FBI refuses probe in case of black football player obsessed with God who was shot by police

by Dorothy Smith, |
Dallas Morning News/SCREEN SHOT

ARLINGTON, Texas (Christian Examiner) -- Police pushed back recently against rumors amid a growing national firestorm surrounding the Aug. 7 shooting of college football player Christian Taylor inside a car dealership showroom. 

Taylor's life had taken a dramatic turn in the weeks prior to his death, loved ones told the Washington Post. He'd had a religious awakening and had talked obsessively about God and his desire to be a leader for social justice. 

In a YouTube posting, the department directly confronted rumors they said "grossly misrepresents the facts and makes a false claim that Mr. Christian Taylor was shot by police in less than one second after APD officers made contact with him."

Brad Miller, a 49-year-old rookie cop in Arlington, Texas, was fired this week for demonstrating "inappropriate judgment" when he shot and killed unarmed 19-year-old Christian Taylor during a suspected burglary.

What led Miller to open fire is still the subject of a criminal investigation, and there's another major question in the case: Why was Taylor even at the car dealership?

Family and friends say the bizarre behavior captured on surveillance video — including breaking into a car and driving into the showroom window — was completely out of character for the football player and honor student at Angelo State University.

Adrian Taylor, the teen's father, said the person in the video "was not my son."

Of the more than 600 cases of people shot and killed by police this year, Taylor's death is one of only a handful in which the officer involved has been fired or charged with a crime.

In a news conference late Tuesday, Arlington Police Chief Will Johnson said Miller, 49, a trainee with no previous police experience, violated department protocol by pursuing Taylor alone into the dealership showroom without backup and without a plan for a peaceful arrest.

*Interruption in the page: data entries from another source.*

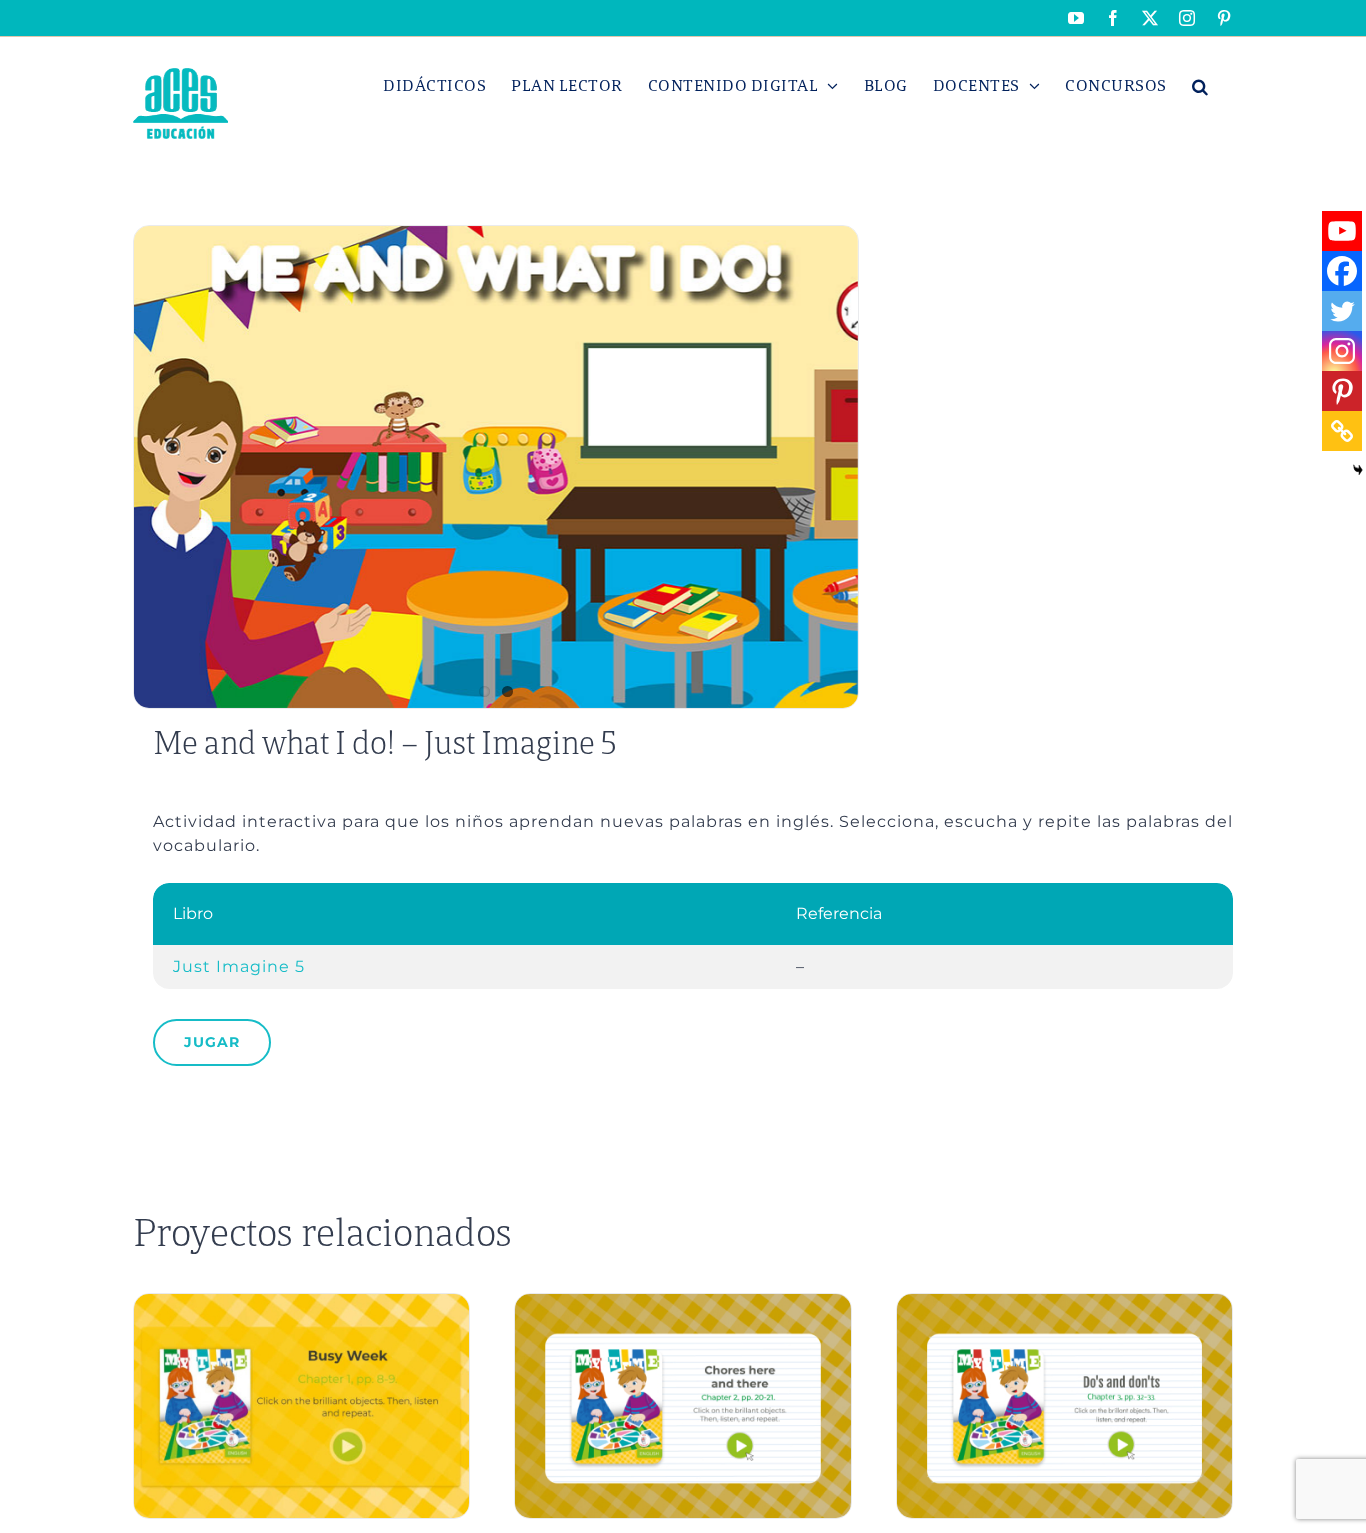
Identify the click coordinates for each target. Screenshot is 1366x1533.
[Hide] (1358, 470)
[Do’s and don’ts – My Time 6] (1064, 1302)
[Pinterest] (1342, 391)
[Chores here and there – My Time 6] (682, 1302)
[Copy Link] (1342, 431)
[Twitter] (1342, 311)
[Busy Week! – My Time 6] (301, 1302)
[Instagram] (1342, 351)
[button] (1200, 86)
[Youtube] (1342, 231)
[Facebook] (1342, 271)
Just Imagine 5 (239, 966)
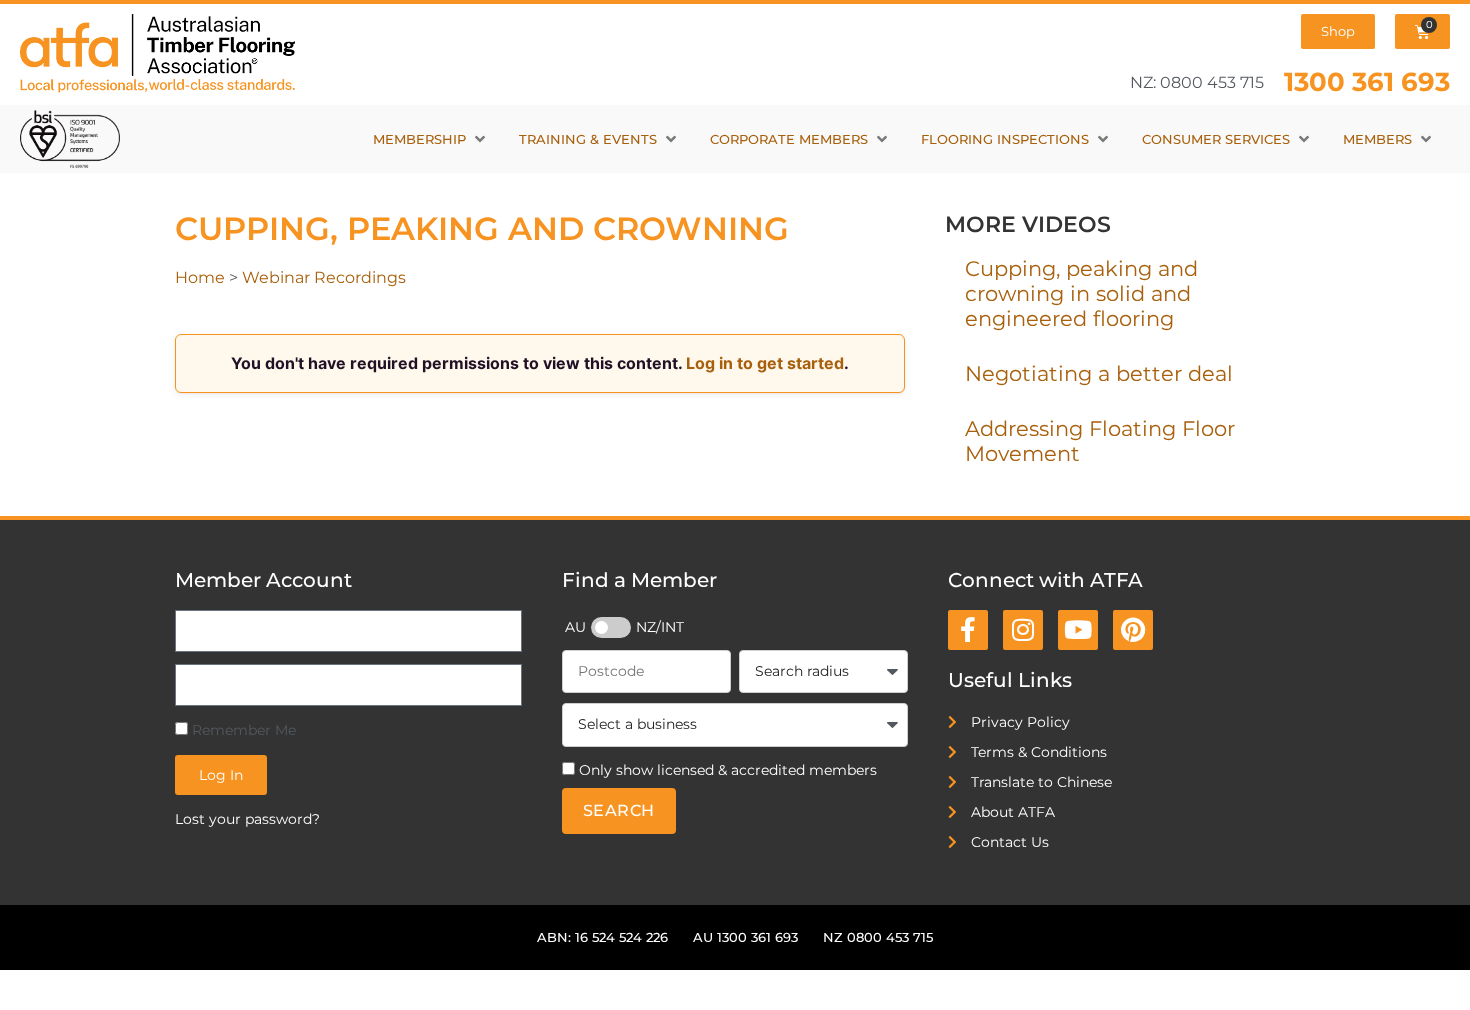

Miller's actions created "an environment of cascading consequences that produced an unrecoverable outcome," Johnson said, adding that he had "serious concerns as to the rationale articulated for the use of deadly force."

Regardless of what brought Taylor to the car dealership, Arlington police say Miller made several mistakes in responding to the situation. "Officer Miller reported that he was in fear and that he believed he was alone inside the building and that he would be overpowered by Mr. Taylor," said Police Chief Will Johnson.

"Officer Miller believed that he was alone. This fear and feeling of isolation was the result of his poor decision to enter the building without assistance and without an arrest plan."

Several experts told the New York Times that across the nation police are advised to wait for backup, establish a perimeter, and have a plan — particularly in a situation where they're trying to make an arrest, not save lives. 

But Johnson also portrayed Taylor as a suspect bent on physical confrontation.

Taylor was killed on the eve of the first anniversary of the shooting of Michael Brown, and he'd posted about the Black Lives Matter movement on Twitter. However, his friends said he had not talked about the recent unrest in Ferguson.

The Post wondered if Taylor had tried provoking a confrontation with police, something which people who commented online found objectionable, but something about which his best friend, Jordan Smith, also said he'd considered.

"Now that I sit back and think about it, maybe. But, no," Smith told the Post

"That's not me saying he did this on purpose, because I know he wouldn't," Smith said. "We had too much fun. He lived his life too good to go give it away."

Others speculated that a break or drugs could explain Taylor's behavior. Taylor's father said he had no history of mental illness, and his friends said he didn't use drugs.

The Star-Telegram reported that Taylor had no criminal convictions, but in December he reportedly was sentenced to six months' deferred-adjudication probation for possession of a controlled substance.

Taylor was charged during a 2013 traffic stop when police found 11 hydrocodone tablets for which he didn't have a prescription. The case was dismissed after he completed probation last month. 

Chief Johnson described Mr. Taylor's death as a "tragedy" and vowed days ago that "there will be consequences" if the shooting turned out to be unjustified.

He had asked the Federal Bureau of Investigation to participate in and review its investigation, based on the department's "commitment to transparency," Johnson said.

But in a statement released Monday, a spokeswoman for the F.B.I. office in Dallas said the bureau declined the request, saying it had "full confidence in the ability of the Arlington Police Department and Tarrant County district attorney's office to conduct a thorough investigation of this matter."

The spokeswoman, Allison Mahan, said that if information came to light indicating a potential federal civil rights violation, "the F.B.I. is prepared to investigate."

The F.B.I. did not respond to a request for comment on Tuesday.

Meanwhile, at a memorial service for Taylor, Ronnie Goines, senior pastor at Koinonia Christian Church, told of the college student's passion for "helping young people meet Jesus," according to an AP story.

At the service, Goines asked for prayer for the family members, but also for police officers and firefighters "willing to lay down their lives" for others.

Adrian Taylor, speaking during a vigil later that night, urged people not to make his younger brother's death a racial issue.

"Please don't make this a racial matter," Taylor said, according to the Dallas News. "This can happen to everyone, to everyone--white, black, orange, purple and green."